On their first outing Run The Jewels made a statement, trampling over anyone in their respective paths with ultra-intelligent hardcore brag-rap, established themselves as the current rap duo to beat in the process. Now, with the creatively named follow-up Run The Jewels 2, their sound is reaching a bigger audience than ever before. They are pushing their content to even more wonderfully aggressive places, and along the way they find the time to include a little more of the social commentary that is so ever-present in their respective solo outputs.

As an important disclaimer, if you decide to walk down the street while listening to the new album from El-P and Killer Mike on headphones, it is vitally important that you exercise extreme caution – you WILL feel like you’re invincible, you WILL kick over multiple trash cans, and it’s entirely possible that you will storm your local government office and make loud and outlandish demands to anyone in earshot. Such is the unstoppable power of Run The Jewel’s ferociously tight bars, and production, courtesy of El-P, that sits somewhere in between an apocalyptic hellscape and the best party you’ve ever been to.

El-P has proven to anyone paying attention to his music throughout the years that he crafts some of the best hip-hop instrumentals out there, but on RTJ2 he truly outdoes himself. These beats thud and rattle you to you core – they feel fuller than those on the first Run The Jewels, with creative samples interspersed and a vast variety of brutal sounds incorporated. “Oh My Darling Don’t Cry” stands out as particularly relentless, as the beat transforms into a completely new monster partway through the song, throwing you into blissful disarray. In short, El is doing his worst to try and give you whiplash from banging your head, and it’s working.

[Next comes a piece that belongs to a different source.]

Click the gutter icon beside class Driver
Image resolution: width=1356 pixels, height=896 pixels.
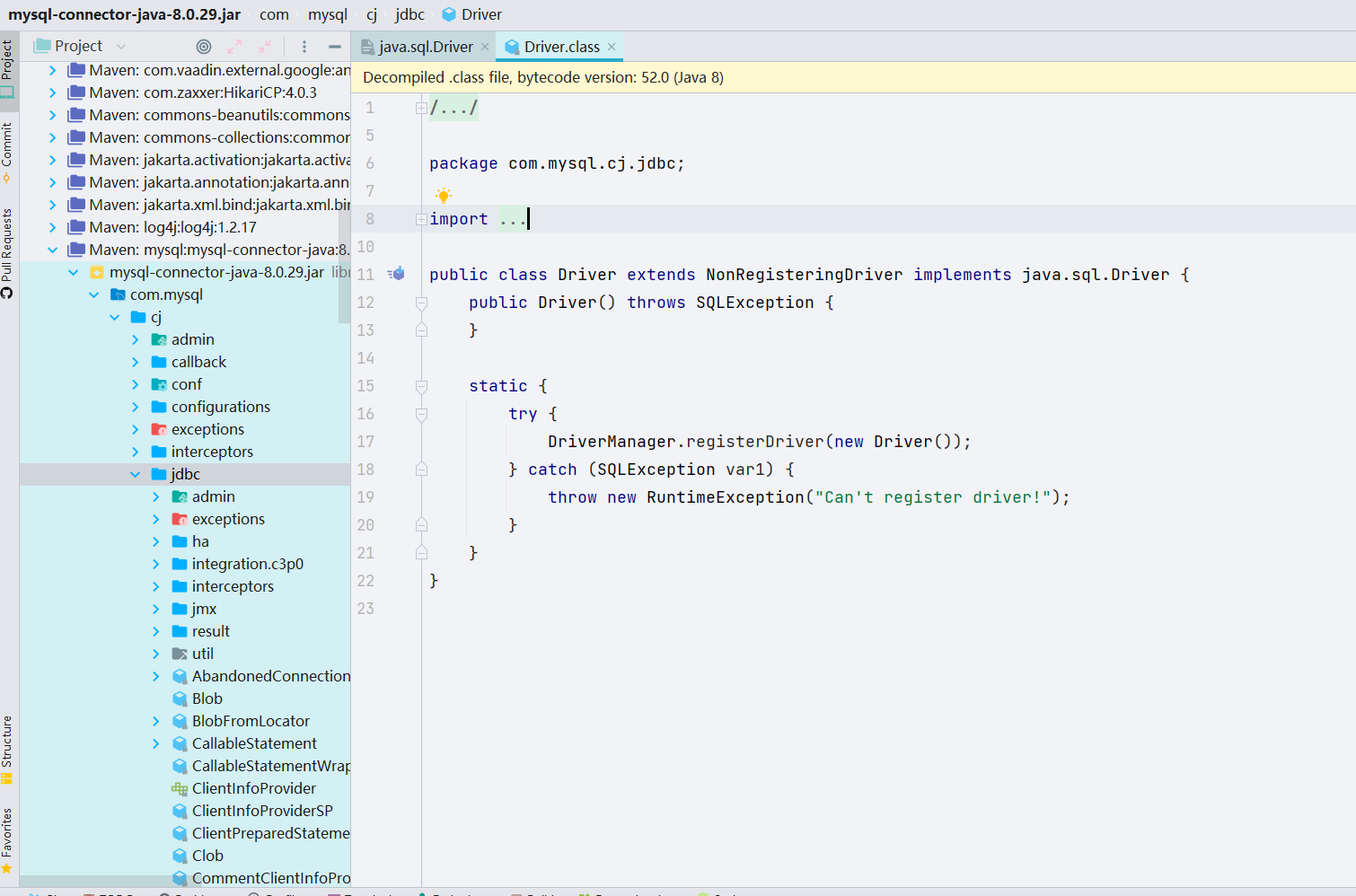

Killer Mike declares that he’s “the closest representation to God you might see” and threatens to “punch you to a pulp (no fiction)”. El-P boasts that he’ll “teabag a piranha tank, heart barely beatin”, following it up by telling us he’s “a wild one, who’ll swim like directly after he’s eaten”, finally sending out an invitation that “you can run naked backwards through a field of DICKS.”

Mike and El earn the hell out of these wild, hilarious claims and then some, as outlandish as they may seem. The  gruesome twosome are rapping so furiously and with such conviction it’s impossible to argue with them — they’re deeply engaged in a game of one-up-manship where neither best friend wants to let the other have the most resounding verse on any given track, and the listener is reaping the benefits. We would recommend pulling up the lyrics as you dive into tracks like “Lie, Cheat, Steal” so that you don’t get lost, because there is a lot of incredibly clever wordplay going on and listening to the album from start to finish can really take it out of you — there is no letting up for even one song.

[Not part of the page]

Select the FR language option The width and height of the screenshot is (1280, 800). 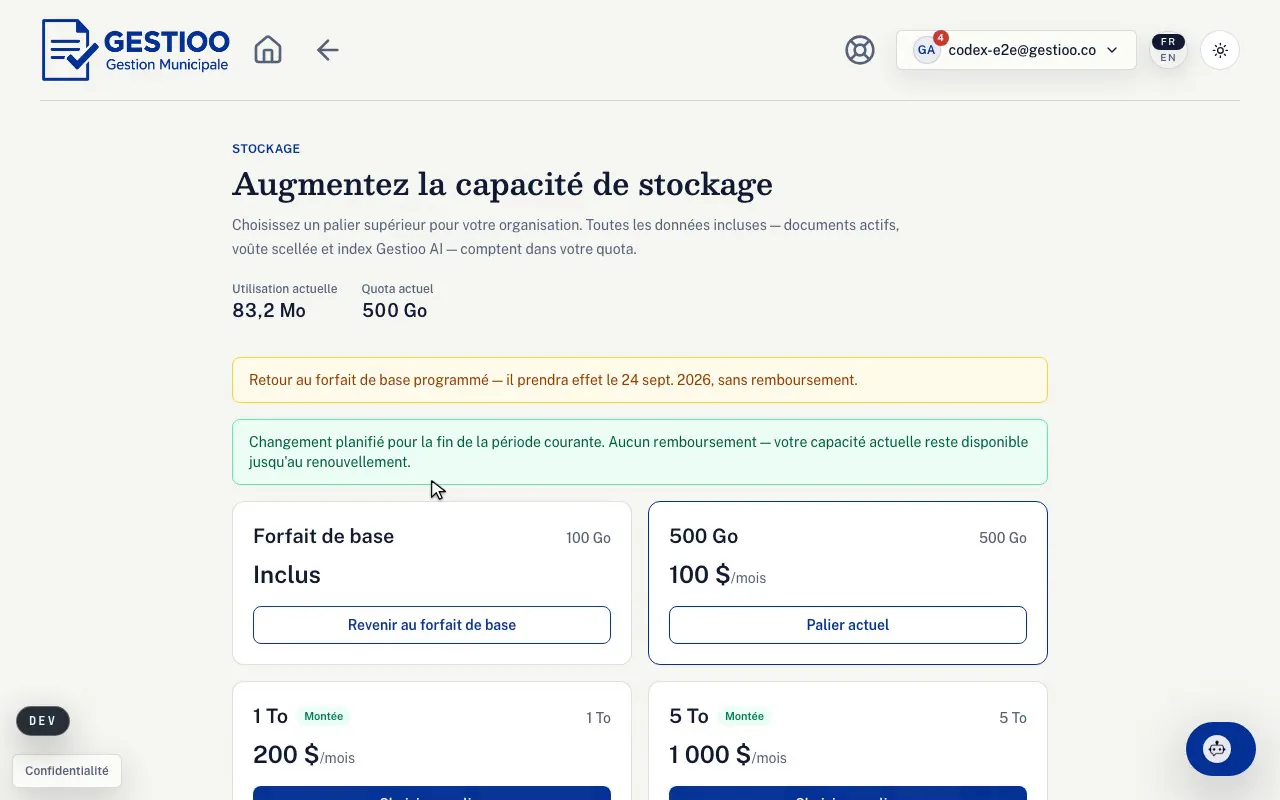[x=1168, y=42]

On the standout song “Early,” Run The Jewels powerfully display the other, less braggadocios side of their music. Mike weaves a story on his verse where he is detained and brutalized for no reason in front of his wife and kids, a scenario that hits close to home in this time where police brutality is finally getting a portion of the media coverage that it warrants.

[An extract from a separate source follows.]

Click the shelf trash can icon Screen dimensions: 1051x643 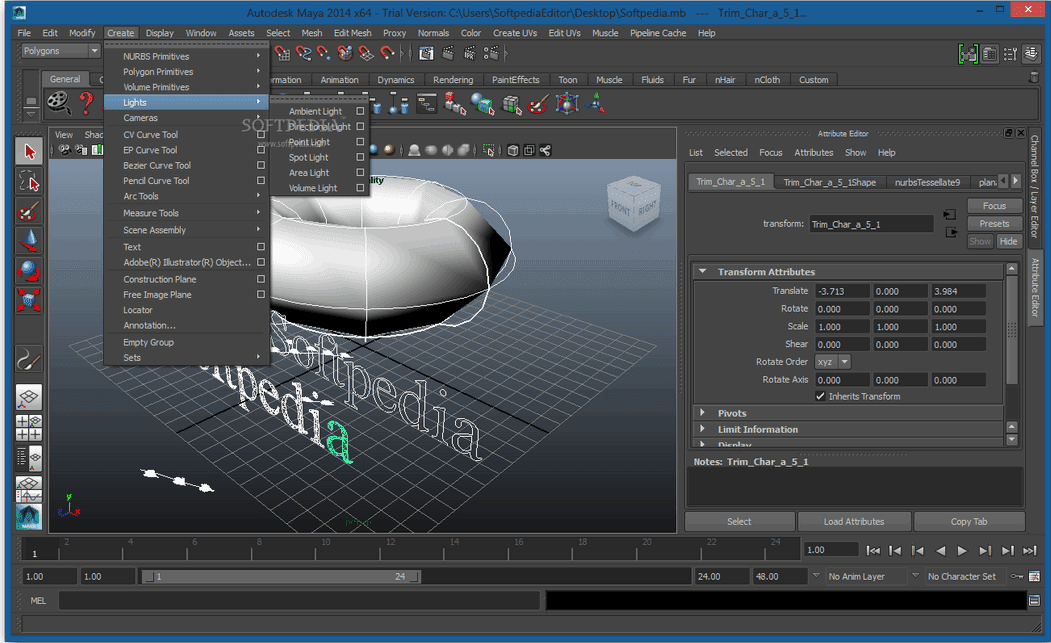(1033, 78)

A strong distrust for the establishment permeates the whole rest of the record, even outside of “Early.” El-P gives his take on the legal system on the brilliantly titled “Close Your Eyes (And Count to Fuck),” rapping “We out of order? Your honor, you out of order / This whole court is just unimportant, you fuckers are walking corpses”. It is worth mentioning as well that the track that lyric is from features an excellent guest verse from none other than Zach de la Rocha of Rage Against the Machine fame, which should tell you a little bit about who Run The Jewels consider their peers ideologically.

They don’t just talk the talk with their music, either – in the months leading up to the release of this album Mike has gone on CNN and given his very valuable and well-reasoned take on the recent events in Fergeson, and the duo decided that the $65,783 that was raised by a third party through Kickstarter and given to El so he would make a cat-sounds-only remix of RTJ2 called “Meow The Jewels” (yes, it’s really happening, date of release TBD) is all going to help the families of Michael Brown, Eric Garner, and others who have been struck down by police.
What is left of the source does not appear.